— START OF MATERIAL TO PROCESS —
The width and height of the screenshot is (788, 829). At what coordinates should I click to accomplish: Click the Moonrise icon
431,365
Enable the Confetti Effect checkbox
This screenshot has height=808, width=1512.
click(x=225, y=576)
— END OF MATERIAL TO PROCESS —
■ WHAT THE TASK ASKS ■
Return every one of the records above line for line, with nothing changed.

■ ANSWER TO THIS EXERCISE ■
The width and height of the screenshot is (788, 829). At what coordinates should I click to accomplish: Click the Moonrise icon
431,365
Enable the Confetti Effect checkbox
This screenshot has height=808, width=1512.
click(x=225, y=576)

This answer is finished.